[WHAT TO WORK ON] Quote the following lines word for word.

[EXERCISE DATA]
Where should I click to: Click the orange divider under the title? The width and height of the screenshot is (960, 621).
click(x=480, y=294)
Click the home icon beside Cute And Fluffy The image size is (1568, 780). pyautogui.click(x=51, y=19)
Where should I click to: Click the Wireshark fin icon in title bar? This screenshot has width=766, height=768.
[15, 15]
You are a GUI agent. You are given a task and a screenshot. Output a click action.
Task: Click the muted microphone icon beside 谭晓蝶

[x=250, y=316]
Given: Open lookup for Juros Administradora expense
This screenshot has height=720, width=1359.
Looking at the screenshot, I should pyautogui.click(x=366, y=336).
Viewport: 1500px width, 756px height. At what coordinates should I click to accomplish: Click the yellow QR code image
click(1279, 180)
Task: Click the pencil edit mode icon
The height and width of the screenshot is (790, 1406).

[ANSWER TO THE PROBLEM]
Where should I click to: Click the orange divider under the title? The width and height of the screenshot is (960, 621).
click(x=480, y=294)
Click the home icon beside Cute And Fluffy The image size is (1568, 780). pyautogui.click(x=51, y=19)
Where should I click to: Click the Wireshark fin icon in title bar? This screenshot has width=766, height=768.
[15, 15]
You are a GUI agent. You are given a task and a screenshot. Output a click action.
Task: Click the muted microphone icon beside 谭晓蝶

[x=250, y=316]
Given: Open lookup for Juros Administradora expense
This screenshot has height=720, width=1359.
Looking at the screenshot, I should pyautogui.click(x=366, y=336).
Viewport: 1500px width, 756px height. At what coordinates should I click to accomplish: Click the yellow QR code image
click(1279, 180)
Task: Click the pencil edit mode icon
The height and width of the screenshot is (790, 1406).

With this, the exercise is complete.